Es gibt nicht den einen Grund.

Manche Hunde sind besonders neugierig und möchten ihre Umgebung erkunden. Andere reagieren stark auf Artgenossen, Menschen oder bestimmte Geräusche.

Auch Aufregung spielt eine große Rolle.

Wenn dein Hund beispielsweise schon beim Anblick der Leine sehr aufgeregt wird, kann es schwieriger sein, ruhig in den Spaziergang zu starten.

Deshalb solltest du zunächst beobachten, wann und warum dein Hund zieht.

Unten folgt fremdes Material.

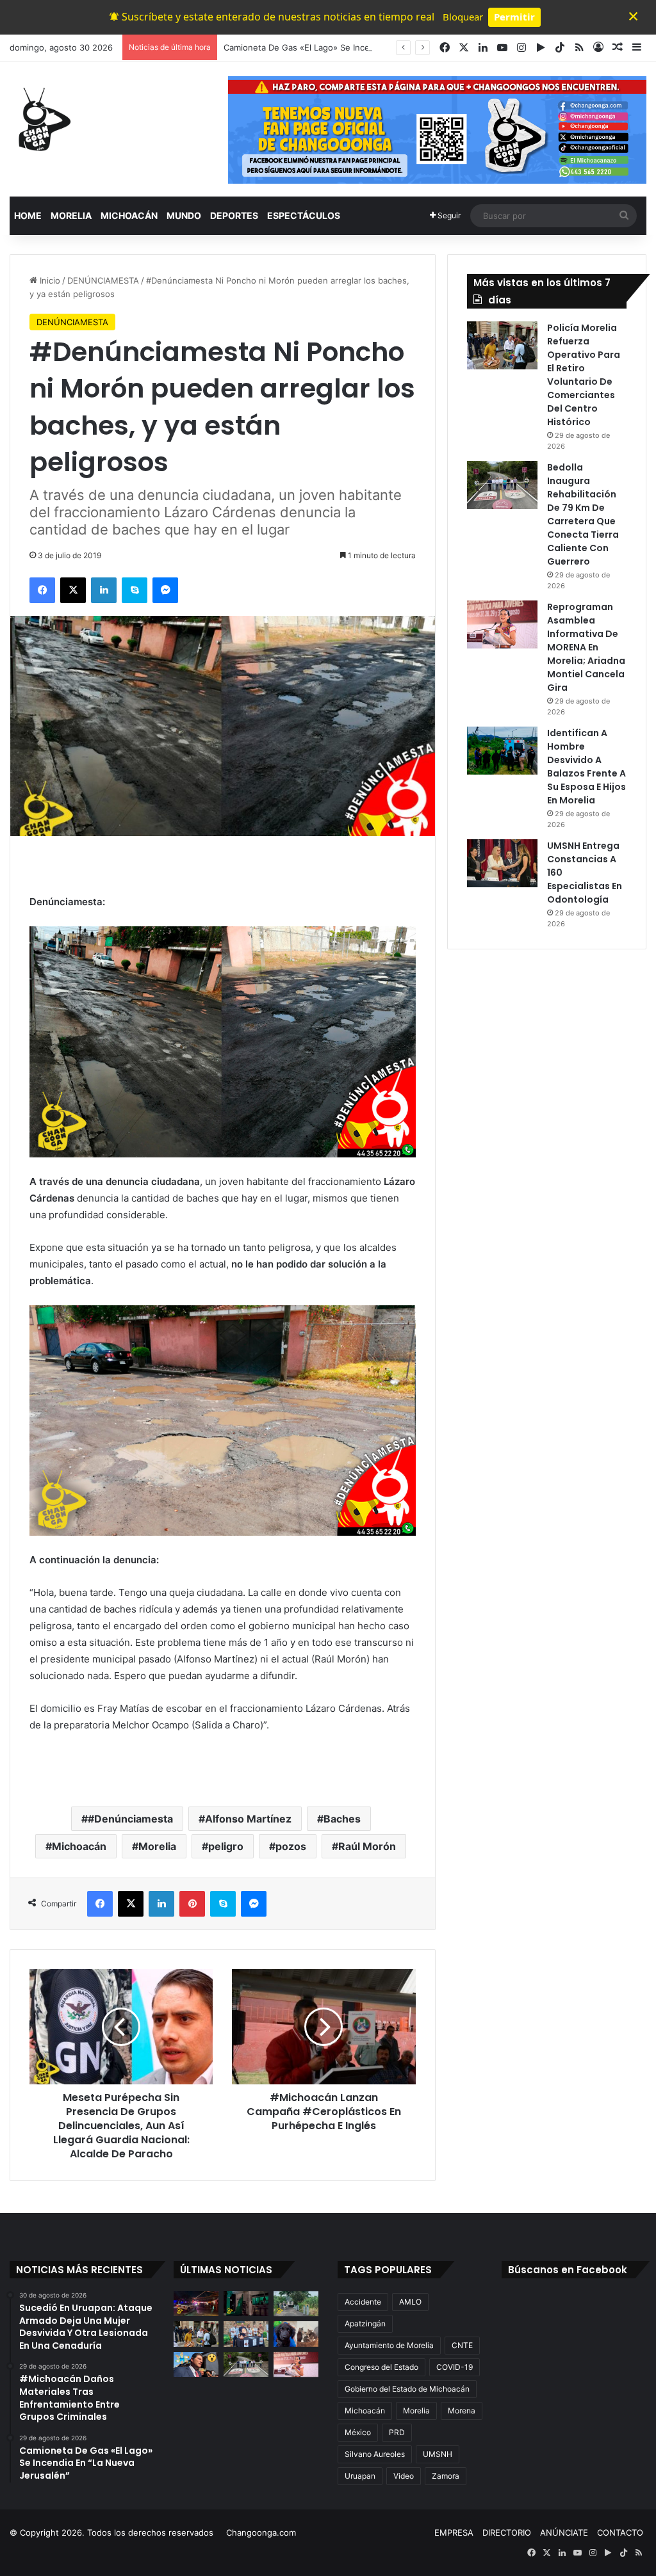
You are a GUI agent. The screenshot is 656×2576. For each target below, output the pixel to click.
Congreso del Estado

Zieht er immer? Nur bei anderen Hunden? Nur auf dem Hinweg? Oder hauptsächlich dann, wenn er einen interessanten Geruch entdeckt?

Diese Beobachtung kann dir helfen, das Training gezielter aufzubauen.

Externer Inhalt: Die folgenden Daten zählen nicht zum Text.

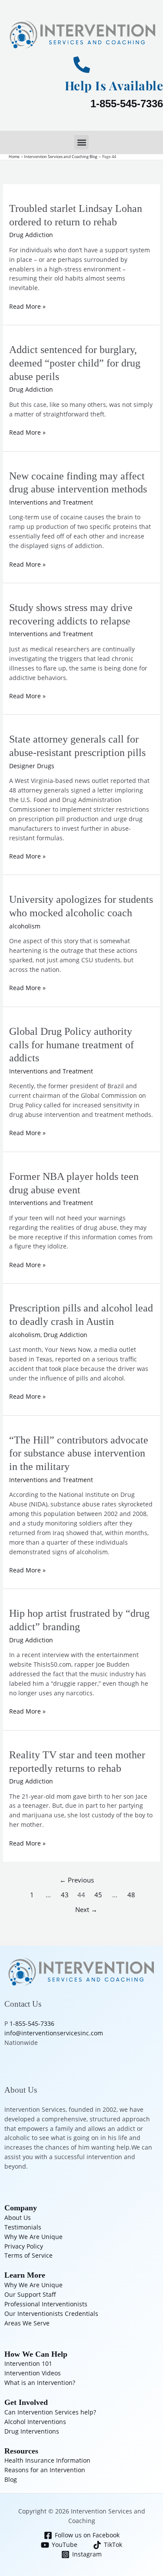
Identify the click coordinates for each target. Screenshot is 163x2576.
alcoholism (24, 926)
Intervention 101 (28, 2363)
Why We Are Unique (33, 2237)
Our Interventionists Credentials (51, 2313)
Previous (77, 1880)
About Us (17, 2217)
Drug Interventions (31, 2431)
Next (86, 1909)
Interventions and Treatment (51, 502)
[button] (81, 142)
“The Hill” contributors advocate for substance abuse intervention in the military (78, 1453)
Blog (10, 2479)
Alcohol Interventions (35, 2421)
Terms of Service (28, 2255)
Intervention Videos (32, 2373)
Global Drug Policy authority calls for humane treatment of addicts (71, 1045)
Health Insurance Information (47, 2460)
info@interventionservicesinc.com (53, 2033)
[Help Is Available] (81, 64)
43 (65, 1894)
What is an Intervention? (39, 2382)
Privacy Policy (23, 2246)
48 (131, 1894)
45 (98, 1894)
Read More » (27, 306)
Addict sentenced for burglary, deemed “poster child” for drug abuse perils (74, 363)
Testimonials (22, 2227)
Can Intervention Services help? (50, 2412)
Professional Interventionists (45, 2304)
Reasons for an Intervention (44, 2470)
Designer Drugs (31, 766)
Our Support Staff (30, 2294)
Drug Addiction (31, 235)
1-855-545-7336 (126, 103)
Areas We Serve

1. Ruhiges Verhalten belohnen

Ein wichtiger Bestandteil des Trainings ist die Belohnung.

Warte nicht erst darauf, dass dein Hund minutenlang perfekt neben dir läuft. Belohne bereits kleine Fortschritte.

Wenn dein Hund neben dir läuft und die Leine locker bleibt, kannst du dieses Verhalten mit einem Leckerli, Lob oder einer anderen passenden Belohnung bestätigen.

So lernt dein Hund nach und nach:

Lockere Leine = gutes Verhalten.

2. Nicht ständig an der Leine ziehen

Wenn dein Hund zieht und du ebenfalls dauerhaft an der Leine ziehst, entsteht schnell ein gegenseitiges Ziehen.

Das löst das eigentliche Problem nicht.

Stattdessen kannst du stehen bleiben, sobald die Leine deutlich unter Spannung steht, und warten, bis dein Hund wieder etwas Aufmerksamkeit auf dich richtet.

Je nach Situation kann auch ein Richtungswechsel sinnvoll sein.

Wichtig ist dabei, ruhig und konsequent zu bleiben.

3. Mit wenig Ablenkung beginnen

Ein häufiger Fehler besteht darin, direkt auf einer stark besuchten Hundewiese oder in einer belebten Innenstadt trainieren zu wollen.

Für einen Hund, der noch stark zieht, sind solche Situationen oft zu schwierig.

Beginne lieber an einem ruhigen Ort.

Wenn dein Hund dort besser auf dich reagiert, kannst du die Ablenkung langsam steigern.

4. Die richtige Ausrüstung verwenden

Auch die Ausrüstung spielt eine Rolle – sie ersetzt allerdings kein Training.

Ein gut sitzendes Geschirr kann für manche Hunde eine praktische Alternative zum Halsband sein.

Besonders wichtig ist eine gute Passform. Das Geschirr sollte nicht scheuern und die Bewegungsfreiheit nicht unnötig einschränken.

Mehr darüber erfährst du in unserem Artikel „Hundegeschirr richtig anlegen und einstellen – so sitzt es bequem und sicher“.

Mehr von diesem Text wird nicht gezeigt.